Counsel Assisting ICAC found to be entitled to barristers’ immunity

Hammerschlag J of the Supreme Court of New South Wales in Edward Moses Obeid Snr -v- David Andrew Ipp [2016] NSWSC 1376 has found at [293]-[297] that Counsel Assisting the Independent Commission Against Corruption (“ICAC”) was entitled to the barristers’ immunity from suit when he cross-examined witnesses in the course of a public inquiry held by ICAC into allegations of corruption.

The plaintiffs had claimed that Counsel Assisting had committed the tort of misfeasance in public office but Hammerschlag J dismissed this claim for a number of reasons including that Counsel Assisting had the benefit of the immunity provided for in s 109(3) of the Independent Commission Against Corruption Act 1988 (NSW) (“ICAC Act”). That subsection provides as follows:

An Australian legal practitioner assisting [ICAC] or representing a person before [ICAC] has the same protection and immunity as a barrister (within the meaning of the Legal Profession Uniform Law (NSW)) has in appearing for a party in proceedings in the Supreme Court.”

The plaintiffs had submitted that the immunity was only available in relation to work that contributed to a judicial determination of litigation and so was not available to Counsel Assisting because there was no such determination in an ICAC inquiry. In making this submission, the plaintiffs had relied on the plurality judgment in Attwells v Jackson Lalic Lawyers Pty Limited [2016] HCA 16; (2016) 90 ALJR 572 which had made it clear that the advocate’s immunity from suit did not extend to acts or advice of the advocate which did not move litigation towards determination by a court.

His Honour, however, rejected this submission saying that the effect of s 109(3) of the ICAC Act was to confer upon a legal practitioner in relation to assisting ICAC, or representing a person before ICAC, the full extent of the traditional immunity which a barrister would have in the Supreme Court, on the basis that the barrister had it there, and that parliament could not have intended a barrister before ICAC only to have immunity where there was a judicial determination because s 109(3) would then have no work to do given that there was never a judicial determination before ICAC.
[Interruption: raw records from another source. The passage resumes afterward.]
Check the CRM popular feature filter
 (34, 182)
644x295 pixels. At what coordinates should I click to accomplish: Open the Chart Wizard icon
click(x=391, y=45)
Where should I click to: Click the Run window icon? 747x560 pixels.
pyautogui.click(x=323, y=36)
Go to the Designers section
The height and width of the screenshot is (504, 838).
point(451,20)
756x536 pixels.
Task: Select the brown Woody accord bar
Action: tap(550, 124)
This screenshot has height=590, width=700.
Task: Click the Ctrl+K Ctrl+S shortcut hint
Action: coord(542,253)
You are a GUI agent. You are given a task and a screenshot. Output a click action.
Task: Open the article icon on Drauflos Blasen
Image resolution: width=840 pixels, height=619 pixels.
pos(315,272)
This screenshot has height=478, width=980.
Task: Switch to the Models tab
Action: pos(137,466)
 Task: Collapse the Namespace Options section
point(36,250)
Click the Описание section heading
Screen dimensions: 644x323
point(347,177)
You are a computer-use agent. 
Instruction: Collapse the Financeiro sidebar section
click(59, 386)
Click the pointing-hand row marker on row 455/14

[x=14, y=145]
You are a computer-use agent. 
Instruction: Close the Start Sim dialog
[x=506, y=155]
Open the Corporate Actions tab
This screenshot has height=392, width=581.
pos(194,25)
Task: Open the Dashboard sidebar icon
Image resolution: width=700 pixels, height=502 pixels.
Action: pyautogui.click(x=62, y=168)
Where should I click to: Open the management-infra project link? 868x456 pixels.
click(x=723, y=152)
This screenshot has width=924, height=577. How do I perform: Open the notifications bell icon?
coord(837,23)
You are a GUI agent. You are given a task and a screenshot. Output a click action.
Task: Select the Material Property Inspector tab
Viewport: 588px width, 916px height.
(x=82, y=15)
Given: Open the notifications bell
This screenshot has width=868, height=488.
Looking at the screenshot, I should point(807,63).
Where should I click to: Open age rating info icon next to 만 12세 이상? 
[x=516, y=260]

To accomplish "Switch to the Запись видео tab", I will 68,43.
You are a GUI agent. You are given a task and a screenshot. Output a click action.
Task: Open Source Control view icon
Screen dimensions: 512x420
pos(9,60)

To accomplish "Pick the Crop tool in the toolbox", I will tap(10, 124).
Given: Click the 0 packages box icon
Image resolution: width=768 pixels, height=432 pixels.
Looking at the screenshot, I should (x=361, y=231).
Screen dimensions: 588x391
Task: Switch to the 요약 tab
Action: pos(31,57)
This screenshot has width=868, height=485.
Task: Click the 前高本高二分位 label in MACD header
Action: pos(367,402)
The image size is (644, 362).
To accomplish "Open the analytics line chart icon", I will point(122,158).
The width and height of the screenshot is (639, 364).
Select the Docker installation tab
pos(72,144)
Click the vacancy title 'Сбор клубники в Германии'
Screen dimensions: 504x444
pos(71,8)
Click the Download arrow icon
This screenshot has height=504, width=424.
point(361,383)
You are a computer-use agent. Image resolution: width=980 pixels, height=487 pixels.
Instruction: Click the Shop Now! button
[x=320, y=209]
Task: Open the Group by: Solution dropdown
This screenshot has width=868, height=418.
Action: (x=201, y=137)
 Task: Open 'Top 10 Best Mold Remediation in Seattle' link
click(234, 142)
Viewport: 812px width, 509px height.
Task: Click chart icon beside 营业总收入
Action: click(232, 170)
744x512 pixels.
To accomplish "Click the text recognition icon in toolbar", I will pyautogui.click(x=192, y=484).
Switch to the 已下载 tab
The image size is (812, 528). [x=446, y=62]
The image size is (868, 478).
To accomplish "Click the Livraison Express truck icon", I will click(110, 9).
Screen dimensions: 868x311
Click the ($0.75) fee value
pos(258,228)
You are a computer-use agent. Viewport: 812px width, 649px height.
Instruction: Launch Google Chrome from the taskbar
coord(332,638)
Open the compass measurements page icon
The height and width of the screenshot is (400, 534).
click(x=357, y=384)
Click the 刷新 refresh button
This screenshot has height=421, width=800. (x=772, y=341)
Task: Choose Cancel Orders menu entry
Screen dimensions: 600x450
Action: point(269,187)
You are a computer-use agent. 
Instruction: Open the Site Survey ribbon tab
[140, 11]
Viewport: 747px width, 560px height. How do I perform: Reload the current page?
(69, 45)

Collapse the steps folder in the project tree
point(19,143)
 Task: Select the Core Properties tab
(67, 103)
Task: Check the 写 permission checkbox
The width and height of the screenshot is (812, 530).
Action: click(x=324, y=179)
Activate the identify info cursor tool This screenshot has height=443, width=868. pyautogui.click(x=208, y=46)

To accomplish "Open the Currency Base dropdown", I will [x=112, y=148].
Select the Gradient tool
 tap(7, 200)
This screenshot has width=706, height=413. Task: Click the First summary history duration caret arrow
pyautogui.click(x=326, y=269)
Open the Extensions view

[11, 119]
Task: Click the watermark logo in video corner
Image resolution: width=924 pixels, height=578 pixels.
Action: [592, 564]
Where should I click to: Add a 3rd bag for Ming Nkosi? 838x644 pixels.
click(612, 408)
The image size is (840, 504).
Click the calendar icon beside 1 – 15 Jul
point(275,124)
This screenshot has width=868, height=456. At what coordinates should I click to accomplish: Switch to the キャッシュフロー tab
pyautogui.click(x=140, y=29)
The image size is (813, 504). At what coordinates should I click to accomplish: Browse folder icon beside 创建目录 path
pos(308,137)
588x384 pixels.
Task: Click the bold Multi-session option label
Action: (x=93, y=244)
Accordingly, his Honour concluded that Counsel Assisting had the benefit of the immunity, notwithstanding that there was no judicial determination of litigation in an ICAC inquiry.

Note:

Section 89(1) of the Civil and Administrative Tribunal Act 2013 (NSW) is in similar terms to s 109(3) of the ICAC Act. It provides protection from liability to legal practitioners appearing before the Civil and Administrative Tribunal of New South Wales (NCAT).